(1.) The present petition has been preferred by the petitioner challenging the Award dated 09.03.2021 passed by the learned Arbitrator in Case Ref. No. 3005/2018, titled as "M/s Dalmia Cement (Bharat) Limited Vs. M/s Kanodia Infratech Limited " on the ground that the learned Arbitrator lacked inherent jurisdiction to entertain and try the disputes being unilaterally appointed by the respondent, which is contrary to the settled proposition of law.
(2.) Petitioner- M/s Kanodia Infratech Limited, a company incorporated under the provisions of Companies Act, is involved in the business of producing, grinding, blending, manufacturing, finishing, packaging, repacking, mixing, grading, supply of Portland cement and Portland Pozzolona cement. Respondent- M/s Dalmia Cement (Bharat) Limited is also in the business of manufacturing and marketing of cement.

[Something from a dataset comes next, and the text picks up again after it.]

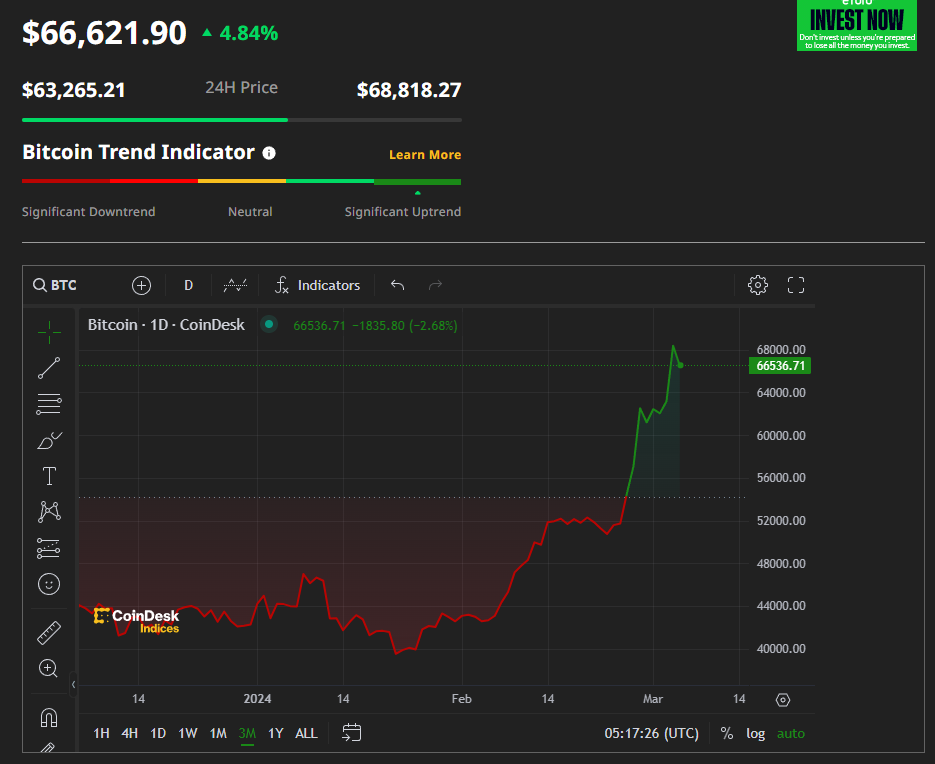Open the Go-to-date calendar picker
Image resolution: width=935 pixels, height=764 pixels.
tap(351, 733)
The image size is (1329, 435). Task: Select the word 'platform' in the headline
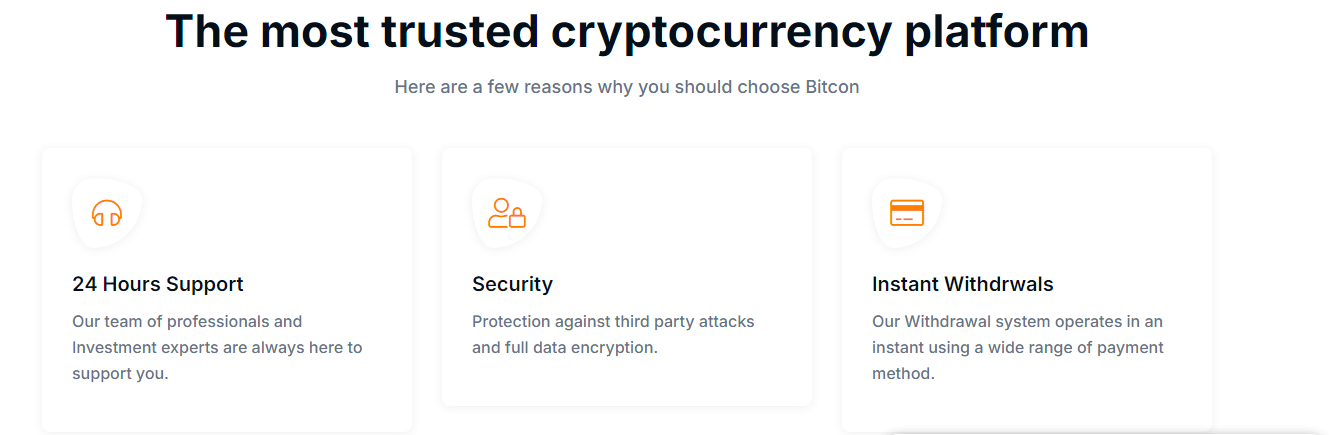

(3.) According to petitioner, the parties to the present petition entered into a Memorandum of Understanding dated 13.12.2016 for use of cement griding plant at village Kurari, Distt. Kaimur (Bhabhua), Bihar by the respondent for conversion of clinker into cement at an agreed rate of conversion and further purchase of the plant itself by the respondent through a Share Purchase Agreement, in terms enumerated in Clause-12 thereof. In furtherance thereto, detailed discussions between the parties took place with regard to legal, financial and technical aspects and after due diligence, respondent vide its email dated 15.02.2017 shared a draft of Share Purchase Agreement and thereby, parties were ad idem on the sale of the said plant through purchase of entire shareholding of the petitioner. Finally, respondent made an offer to take over the share holding of the petitioner in the said plant at a price of Rs.250 crores plus tax implications on the purchase, which is said to have been accepted by the petitioner. According to petitioner, in addition to above, the petitioner was also liable to release of VAT incentives offered by the State of Bihar, which were to accrue to the respondent upon eventual purchase of the plant. However, since the State Government took longer than expected to release the VAT incentives, the respondent deferred the execution of the proposed Share Purchase Agreement till the first instalment of VAT incentive was received. It was therefore agreed between the parties that the respondent shall operate the said plant till the time VAT incentives are released and thereafter, shall acquire the shareholding of the company and stationed its employees at the said plant from February, 2017.